The submarine, introduced in World War I, led to the development of new weapons and tactics. In both world wars the submarine was employed mainly as a commerce destroyer and, as such, could not by itself gain command of the sea. But the guerre de course in the form of the submarine campaign almost defeated the British in 1917, until the belated reintroduction of convoy. The same strategy, deployed by the Americans, overwhelmed Japan in the Pacific from 1943 onwards. Similar German efforts to interrupt Allied trade with surface warships and auxiliaries operating as commerce destroyers on the trade routes caused great disruption and delay, but never truly threatened Allied communications in either war. The development of air power led to further tactical changes, including the emergence of aircraft carriers and naval air fleets. Rather than invade every Japanese-held island in the Pacific, the Americans developed the island-hopping strategy of neutralizing and then bypassing the major Japanese bases, only taking the islands needed to provide bases for the fleet or air forces. By the end of the Second World War, it was clear that command of the sea rested not just on control of the surface of the sea, but also the air above it and the waters beneath it.

Modern naval strategy

Increasingly naval strategy has been merged with general strategy involving land and air warfare.

Naval strategy constantly evolves as improved technologies become available. During the Cold War, for example, the Soviet Navy shifted from a strategy of directly contending against NATO for control of the bluewater oceans to a concentrated defense of the Barents Sea and the Sea of Okhotsk bastions.
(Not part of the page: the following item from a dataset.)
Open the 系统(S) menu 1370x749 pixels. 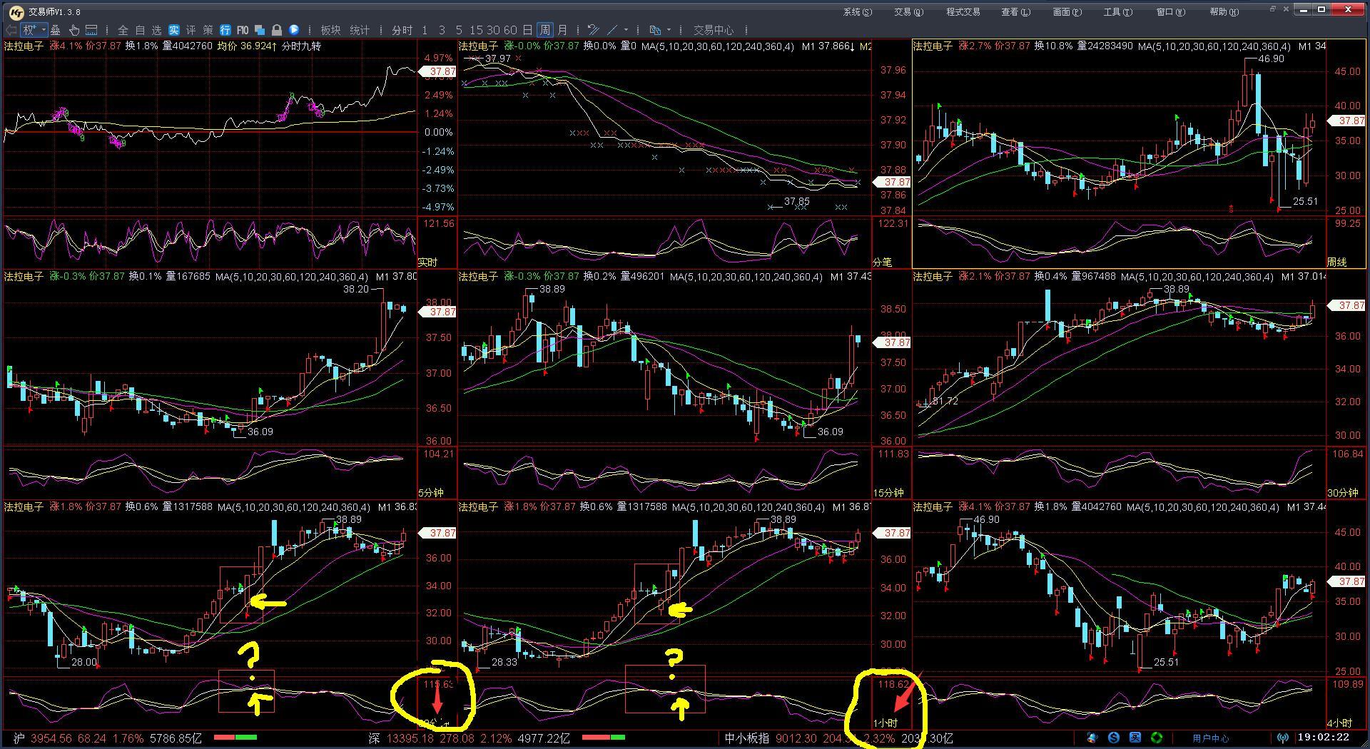(x=857, y=11)
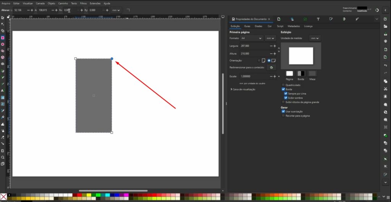This screenshot has height=202, width=391.
Task: Toggle the Usar suavização checkbox
Action: click(283, 111)

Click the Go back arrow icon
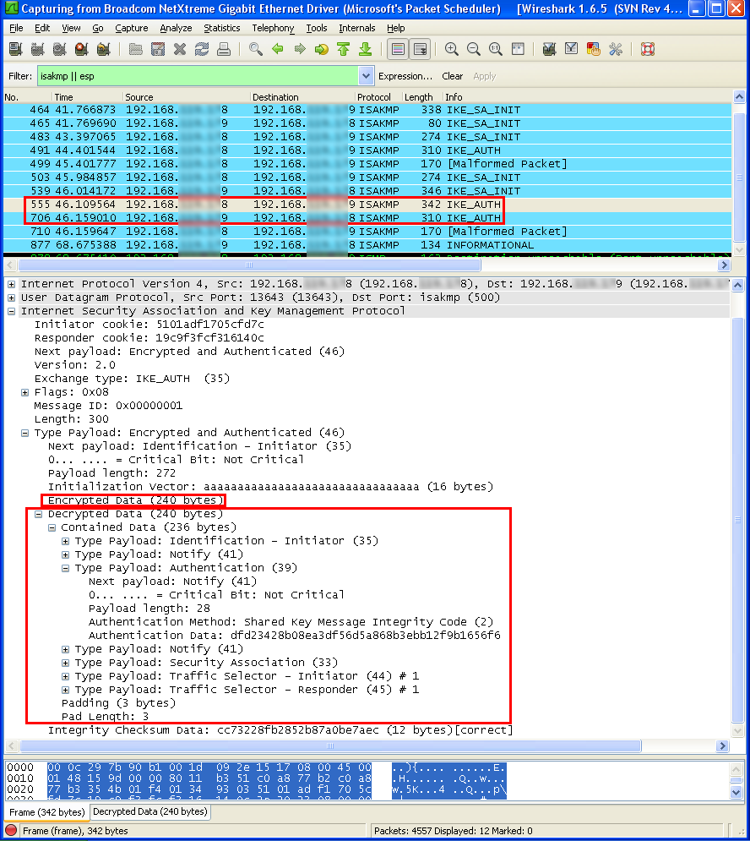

In 2007, the U.S. Navy joined with the U.S. Marine Corps and U.S. Coast Guard to adopt a new maritime strategy called A Cooperative Strategy for 21st Century Seapower that raised the notion of prevention of war to the same philosophical level as the conduct of war. The strategy was presented by the Chief of Naval Operations, the Commandant of the Marine Corps and Commandant of the Coast Guard at the International Seapower Symposium in Newport, R.I..[3] The strategy recognized the economic links of the global system and how any disruption due to regional crises – man-made or natural – can adversely impact the U.S. economy and quality of life. This new strategy charted a course for the three U.S. sea services to work collectively with each other and international partners to prevent these crises from occurring or reacting quickly should one occur to avoid negative impacts to the United States.

Sources & references

  1. Carl Cavanagh Hodge, "The Global Strategist: The Navy as the Nation’s Big Stick," in Serge Ricard, ed., A Companion to Theodore Roosevelt (2011) pp 257-73
  2. Stephen G. Rabe, Theodore Roosevelt, the Panama Canal, and the Roosevelt Corollary: Sphere of Influence Diplomacy," in Serge Ricard, ed., A Companion to Theodore Roosevelt (2011) pp 274-92.
  3. Jim Garamone (2007-10-17). "Sea Services Unveil New Maritime Strategy". Navy News Service. Retrieved 2008-05-26.